Set Yourself Up for Success
To set yourself up for success, think about planning a healthy diet as a number of small, manageable steps rather than one big drastic change. If you approach the changes gradually and with commitment, you will have a healthy diet sooner than you think.
- Simplify – instead of being overly concerned with counting calories or measuring portion sizes, think of your diet in terms of color, variety, and freshness.
- Start Slow – changing your diet overnight isn’t realistic or smart and usually leads to cheating or giving up on your new eating plan.
- Every Change Matters – every healthy food choice you make counts. Your long-term goal is to feel good, have more energy, and reduce the risk of cancer and disease, so don’t let missteps discourage you.
Everything in Moderation
Healthy eating is not an all or nothing proposition. The key to any healthy diet is moderation. The goal of healthy eating is to develop a diet that you can maintain for life, not just a few weeks or months, or until you’ve hit your ideal weight. So think of moderation in terms of balance. Despite what certain fad diets would have you believe, we all need a balance of carbohydrates, protein, fat, fiber, vitamins, and minerals to sustain a healthy body.

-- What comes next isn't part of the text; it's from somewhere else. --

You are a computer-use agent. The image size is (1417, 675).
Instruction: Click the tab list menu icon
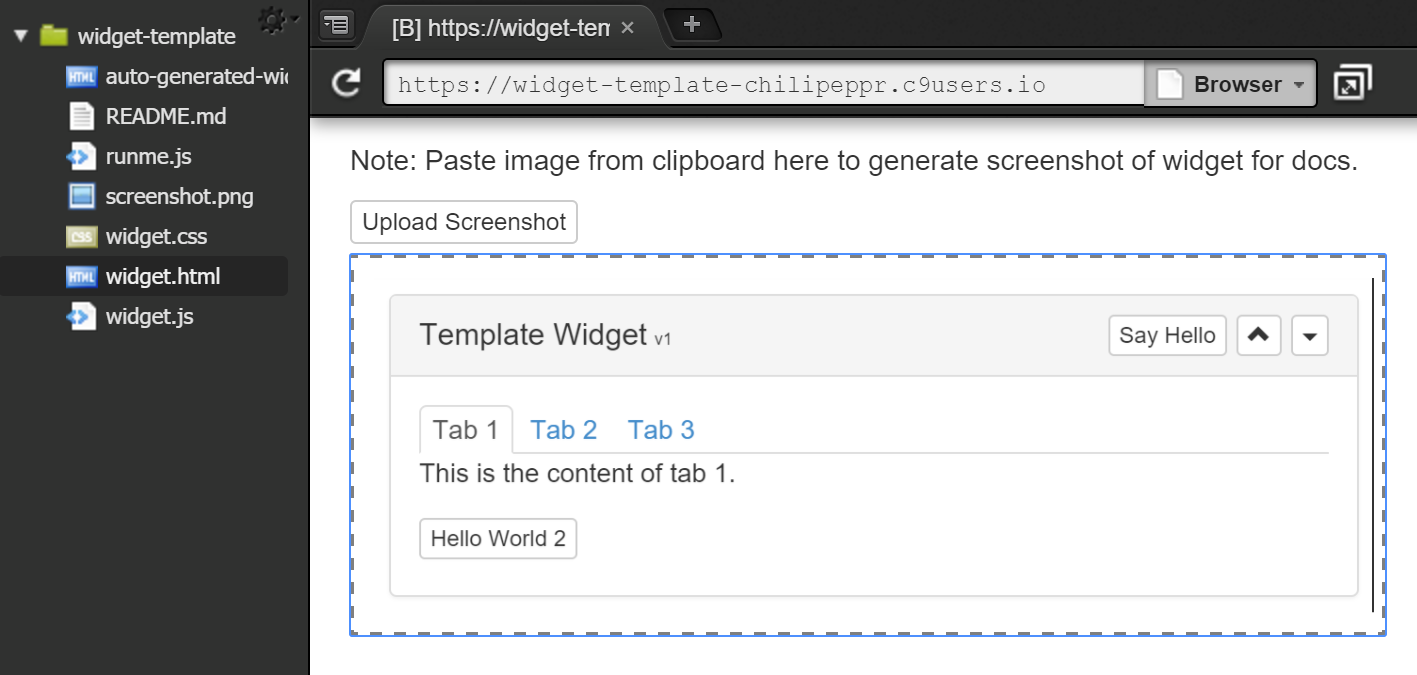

- Avoid Banning – when you ban certain foods or food groups, it is natural to want those foods more, and then feel like a failure if you give in to temptation. If you are drawn towards sweet, salty, or unhealthy foods, start by reducing portion sizes and not eating them as often.
- Smaller Portions – serving sizes have ballooned recently, particularly in restaurants. When dining out, choose a starter instead of an entree, split a dish with a friend, and don’t order supersized anything. At home, use smaller plates, think about serving sizes in realistic terms, and start small.